MicroRNAs (miRNAs) are small (~22nt) noncoding RNA transcripts that repress the translation of specific mRNA targets by binding to complementary sequences in their 3 UTRs. Two homologous RNA binding proteins, ALG-1 and ALG-2, are redundantly required in C. elegans for the processing and possibly also the function
lin-4 and
let-7 miRNAs. Experimental depletion of
alg-1/alg-2 causes highly pleiotropic phenotypes, including embryonic lethality and slow larval growth, which are far more severe that those associated with the absence of
lin-4 and
let-7. The combined activities of
alg-1/alg-2 are therefore implicated in several other essential developmental processes. One hypothesis is that alg- 1/alg-2 are required for the processing and function of many of the ~100 miRNAs found in C. elegans and are therefore required for the proper regulation of diverse developmental programs that require miRNAs. According to this model, the suite of phenotypes associated with the depletion of
alg-1/alg-2 would result from the misregulation of several mRNA targets required in diverse developmental/regulatory pathways. Consistent with this prediction, the depletion of
alg-1/alg-2 affects the processing of several miRNAs in addition to
lin-4 and
let-7. To test the implications of this hypothesis and to further characterize microRNA processing in vivo, we have developed a genetic strategy to identify other cellular factors that contribute to miRNA processing/function while also detecting new developmental pathways that require
alg-1/alg-2 activities. We simultaneously deplete two genes by exposing worms to two bacterial sources of food, each expressing an individual dsRNA specific to a different targeted transcript. We have identified C. elegans RNAi library clones that when co-depleted with
alg-1/alg-2, result in an enhancement or suppression of
alg-1/alg-2 embryonic lethal phenotypes. To date, 2428 clones from chromosome I (~90% of the ORFs on this chromosome and ~13% of predicted C. elegans ORFs) have been screened for those that enhance the embryonic lethality associated with
alg-1/alg-2 depletion.

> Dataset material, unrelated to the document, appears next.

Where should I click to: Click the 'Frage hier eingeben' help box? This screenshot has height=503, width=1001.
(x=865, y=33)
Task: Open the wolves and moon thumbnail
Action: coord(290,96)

Less that 1% of the RNAi clones tested exhibited a synthetic lethal phenotype when co-depleted with
alg-1/alg-2. One major class of enhancer clones encode RNA-binding proteins and translational machinery, consistent with the presumption that miRNAs function in translational regulation. A second class of
alg-1/alg-2 enhancers is composed of clones encoding putative transcriptional factors. A full description and further characterization of these genetic interactions will be presented.